[Extracted records]
++++++++++

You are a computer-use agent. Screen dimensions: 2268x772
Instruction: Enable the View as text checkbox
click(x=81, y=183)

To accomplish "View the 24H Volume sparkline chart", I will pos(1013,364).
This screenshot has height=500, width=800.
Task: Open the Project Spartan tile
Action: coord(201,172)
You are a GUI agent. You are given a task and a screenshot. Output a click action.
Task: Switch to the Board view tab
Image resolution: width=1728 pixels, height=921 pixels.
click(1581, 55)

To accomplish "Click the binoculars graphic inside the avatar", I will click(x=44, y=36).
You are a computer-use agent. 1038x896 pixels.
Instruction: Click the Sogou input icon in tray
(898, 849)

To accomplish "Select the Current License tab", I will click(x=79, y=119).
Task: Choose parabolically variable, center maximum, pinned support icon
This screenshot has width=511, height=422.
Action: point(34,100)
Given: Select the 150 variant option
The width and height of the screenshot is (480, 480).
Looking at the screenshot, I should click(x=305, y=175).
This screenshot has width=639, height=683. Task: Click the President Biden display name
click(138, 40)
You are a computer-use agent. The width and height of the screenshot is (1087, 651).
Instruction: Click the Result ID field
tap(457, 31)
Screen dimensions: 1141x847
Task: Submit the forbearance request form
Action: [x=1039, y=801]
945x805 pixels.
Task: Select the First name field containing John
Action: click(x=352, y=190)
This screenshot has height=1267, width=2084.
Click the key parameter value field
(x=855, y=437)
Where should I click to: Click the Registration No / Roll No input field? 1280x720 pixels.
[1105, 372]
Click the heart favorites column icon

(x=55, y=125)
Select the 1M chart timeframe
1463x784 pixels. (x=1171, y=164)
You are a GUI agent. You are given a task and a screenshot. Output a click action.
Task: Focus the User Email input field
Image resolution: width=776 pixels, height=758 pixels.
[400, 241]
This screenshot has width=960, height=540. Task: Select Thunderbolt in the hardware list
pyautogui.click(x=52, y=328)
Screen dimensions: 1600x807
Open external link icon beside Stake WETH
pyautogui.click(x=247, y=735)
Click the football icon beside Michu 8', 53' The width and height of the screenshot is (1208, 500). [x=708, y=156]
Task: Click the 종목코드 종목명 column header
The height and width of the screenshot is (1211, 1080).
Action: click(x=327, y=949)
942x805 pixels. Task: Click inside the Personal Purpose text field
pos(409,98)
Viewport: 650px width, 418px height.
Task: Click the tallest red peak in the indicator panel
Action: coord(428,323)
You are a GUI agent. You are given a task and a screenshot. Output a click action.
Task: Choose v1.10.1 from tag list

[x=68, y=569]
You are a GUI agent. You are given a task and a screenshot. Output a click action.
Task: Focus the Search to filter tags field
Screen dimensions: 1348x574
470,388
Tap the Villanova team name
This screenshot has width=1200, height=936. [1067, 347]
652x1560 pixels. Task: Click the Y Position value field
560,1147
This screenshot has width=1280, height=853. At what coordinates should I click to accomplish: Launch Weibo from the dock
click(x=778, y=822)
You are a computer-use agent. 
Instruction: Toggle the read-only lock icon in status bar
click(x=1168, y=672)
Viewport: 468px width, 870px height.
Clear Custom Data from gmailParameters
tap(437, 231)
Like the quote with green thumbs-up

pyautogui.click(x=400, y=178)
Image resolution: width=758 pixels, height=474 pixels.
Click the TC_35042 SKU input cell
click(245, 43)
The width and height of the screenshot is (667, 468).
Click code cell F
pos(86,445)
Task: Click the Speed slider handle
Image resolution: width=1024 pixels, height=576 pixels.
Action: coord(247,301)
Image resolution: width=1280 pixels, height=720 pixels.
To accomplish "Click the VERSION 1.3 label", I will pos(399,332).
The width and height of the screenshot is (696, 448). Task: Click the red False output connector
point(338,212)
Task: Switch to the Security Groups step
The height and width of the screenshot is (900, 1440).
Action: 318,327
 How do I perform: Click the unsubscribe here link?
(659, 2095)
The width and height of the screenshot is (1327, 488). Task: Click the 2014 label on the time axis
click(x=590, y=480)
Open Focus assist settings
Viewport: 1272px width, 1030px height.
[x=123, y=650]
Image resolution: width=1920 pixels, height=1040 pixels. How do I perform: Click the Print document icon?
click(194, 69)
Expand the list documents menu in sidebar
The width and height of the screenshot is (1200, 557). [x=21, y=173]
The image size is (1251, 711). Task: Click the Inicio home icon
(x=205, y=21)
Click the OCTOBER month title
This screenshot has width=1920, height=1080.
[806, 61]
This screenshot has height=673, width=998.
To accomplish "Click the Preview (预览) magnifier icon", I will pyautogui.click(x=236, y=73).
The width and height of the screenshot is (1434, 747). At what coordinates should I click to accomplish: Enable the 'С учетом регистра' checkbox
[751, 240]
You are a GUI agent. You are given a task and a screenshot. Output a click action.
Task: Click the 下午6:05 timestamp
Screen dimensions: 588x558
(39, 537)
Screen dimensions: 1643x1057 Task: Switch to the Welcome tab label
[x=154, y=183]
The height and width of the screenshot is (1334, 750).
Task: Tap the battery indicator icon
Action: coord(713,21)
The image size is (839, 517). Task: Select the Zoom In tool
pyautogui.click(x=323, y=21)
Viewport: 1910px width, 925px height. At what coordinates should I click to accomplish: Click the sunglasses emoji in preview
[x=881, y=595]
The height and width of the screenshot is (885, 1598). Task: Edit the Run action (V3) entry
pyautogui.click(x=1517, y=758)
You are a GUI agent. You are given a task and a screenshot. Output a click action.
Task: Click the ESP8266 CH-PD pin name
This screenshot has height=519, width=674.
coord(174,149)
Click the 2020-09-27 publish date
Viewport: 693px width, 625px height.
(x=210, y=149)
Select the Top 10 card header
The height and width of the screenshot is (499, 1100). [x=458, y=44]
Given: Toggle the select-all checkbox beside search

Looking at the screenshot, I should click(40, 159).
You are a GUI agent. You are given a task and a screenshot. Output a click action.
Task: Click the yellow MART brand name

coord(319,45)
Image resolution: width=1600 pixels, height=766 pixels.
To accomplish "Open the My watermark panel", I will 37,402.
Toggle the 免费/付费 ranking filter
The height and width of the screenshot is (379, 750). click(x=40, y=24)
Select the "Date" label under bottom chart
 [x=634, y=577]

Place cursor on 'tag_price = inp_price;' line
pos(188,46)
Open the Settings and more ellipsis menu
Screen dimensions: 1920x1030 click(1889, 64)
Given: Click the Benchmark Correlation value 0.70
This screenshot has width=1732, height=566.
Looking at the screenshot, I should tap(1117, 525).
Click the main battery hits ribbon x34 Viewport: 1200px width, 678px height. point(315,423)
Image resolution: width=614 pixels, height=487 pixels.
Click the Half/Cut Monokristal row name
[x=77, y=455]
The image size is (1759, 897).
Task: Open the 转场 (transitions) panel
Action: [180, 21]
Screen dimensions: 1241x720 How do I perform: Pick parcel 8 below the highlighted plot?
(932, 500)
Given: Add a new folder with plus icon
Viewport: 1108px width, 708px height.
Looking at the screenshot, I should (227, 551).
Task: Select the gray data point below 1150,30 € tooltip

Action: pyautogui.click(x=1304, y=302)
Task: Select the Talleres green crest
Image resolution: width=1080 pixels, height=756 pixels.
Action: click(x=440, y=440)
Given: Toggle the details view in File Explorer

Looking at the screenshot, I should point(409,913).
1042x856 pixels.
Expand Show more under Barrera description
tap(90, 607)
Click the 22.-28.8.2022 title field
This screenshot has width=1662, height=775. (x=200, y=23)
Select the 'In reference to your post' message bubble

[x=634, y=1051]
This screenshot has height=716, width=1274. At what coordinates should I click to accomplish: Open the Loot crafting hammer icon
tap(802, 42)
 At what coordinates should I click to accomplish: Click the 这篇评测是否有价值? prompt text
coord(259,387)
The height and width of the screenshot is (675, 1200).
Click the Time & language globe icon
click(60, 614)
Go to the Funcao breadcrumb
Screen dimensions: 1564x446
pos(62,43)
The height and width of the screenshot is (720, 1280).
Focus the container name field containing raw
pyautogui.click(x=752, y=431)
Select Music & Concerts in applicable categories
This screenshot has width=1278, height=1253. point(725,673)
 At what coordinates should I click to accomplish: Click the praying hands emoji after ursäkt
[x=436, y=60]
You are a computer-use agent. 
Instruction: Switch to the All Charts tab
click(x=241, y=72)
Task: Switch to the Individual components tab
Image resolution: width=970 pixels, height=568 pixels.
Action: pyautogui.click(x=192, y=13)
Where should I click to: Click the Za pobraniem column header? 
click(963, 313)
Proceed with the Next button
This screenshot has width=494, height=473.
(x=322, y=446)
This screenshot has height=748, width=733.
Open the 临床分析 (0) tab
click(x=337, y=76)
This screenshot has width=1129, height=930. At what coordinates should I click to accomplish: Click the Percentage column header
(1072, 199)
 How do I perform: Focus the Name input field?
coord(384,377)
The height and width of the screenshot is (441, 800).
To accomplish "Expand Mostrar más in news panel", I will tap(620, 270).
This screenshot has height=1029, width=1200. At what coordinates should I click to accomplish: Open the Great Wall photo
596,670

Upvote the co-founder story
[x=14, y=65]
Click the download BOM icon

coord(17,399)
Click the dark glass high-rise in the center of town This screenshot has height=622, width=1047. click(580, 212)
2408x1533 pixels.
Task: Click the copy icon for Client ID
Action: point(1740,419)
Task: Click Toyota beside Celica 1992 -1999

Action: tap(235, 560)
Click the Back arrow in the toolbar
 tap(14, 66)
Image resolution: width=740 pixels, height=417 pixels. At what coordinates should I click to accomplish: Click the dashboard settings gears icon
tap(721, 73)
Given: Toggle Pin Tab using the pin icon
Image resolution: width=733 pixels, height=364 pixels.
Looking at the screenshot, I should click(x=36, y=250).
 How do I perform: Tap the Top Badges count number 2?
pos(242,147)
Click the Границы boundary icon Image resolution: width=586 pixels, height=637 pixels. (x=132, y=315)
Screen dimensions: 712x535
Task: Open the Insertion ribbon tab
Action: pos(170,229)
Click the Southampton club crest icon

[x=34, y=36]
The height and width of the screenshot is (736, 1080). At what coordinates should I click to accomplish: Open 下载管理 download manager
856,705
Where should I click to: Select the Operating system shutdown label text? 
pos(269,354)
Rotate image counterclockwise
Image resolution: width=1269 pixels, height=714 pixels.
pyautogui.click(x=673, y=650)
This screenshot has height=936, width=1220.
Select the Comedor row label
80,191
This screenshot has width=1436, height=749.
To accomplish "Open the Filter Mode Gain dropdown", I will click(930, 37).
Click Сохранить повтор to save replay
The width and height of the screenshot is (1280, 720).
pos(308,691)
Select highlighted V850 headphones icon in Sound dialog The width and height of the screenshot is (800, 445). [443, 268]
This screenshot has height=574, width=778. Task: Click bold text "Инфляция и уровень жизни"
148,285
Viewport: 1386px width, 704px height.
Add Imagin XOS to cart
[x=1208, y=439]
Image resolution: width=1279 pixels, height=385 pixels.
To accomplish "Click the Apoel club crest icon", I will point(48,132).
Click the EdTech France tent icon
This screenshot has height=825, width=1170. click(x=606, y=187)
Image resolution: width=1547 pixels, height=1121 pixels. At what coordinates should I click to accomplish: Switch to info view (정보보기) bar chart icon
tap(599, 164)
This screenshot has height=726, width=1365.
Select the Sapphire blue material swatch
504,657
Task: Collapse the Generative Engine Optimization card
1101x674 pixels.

++++++++++

[Work request] Reproduce the entries exactly, but only from their first line to the line holding "You are a computer-use agent. The", with that last line kept.

[Your solution]
You are a computer-use agent. Screen dimensions: 2268x772
Instruction: Enable the View as text checkbox
click(x=81, y=183)

To accomplish "View the 24H Volume sparkline chart", I will pos(1013,364).
This screenshot has height=500, width=800.
Task: Open the Project Spartan tile
Action: coord(201,172)
You are a GUI agent. You are given a task and a screenshot. Output a click action.
Task: Switch to the Board view tab
Image resolution: width=1728 pixels, height=921 pixels.
click(1581, 55)

To accomplish "Click the binoculars graphic inside the avatar", I will click(x=44, y=36).
You are a computer-use agent. 1038x896 pixels.
Instruction: Click the Sogou input icon in tray
(898, 849)

To accomplish "Select the Current License tab", I will click(x=79, y=119).
Task: Choose parabolically variable, center maximum, pinned support icon
This screenshot has width=511, height=422.
Action: point(34,100)
Given: Select the 150 variant option
The width and height of the screenshot is (480, 480).
Looking at the screenshot, I should click(x=305, y=175).
This screenshot has width=639, height=683. Task: Click the President Biden display name
click(138, 40)
You are a computer-use agent. The width and height of the screenshot is (1087, 651).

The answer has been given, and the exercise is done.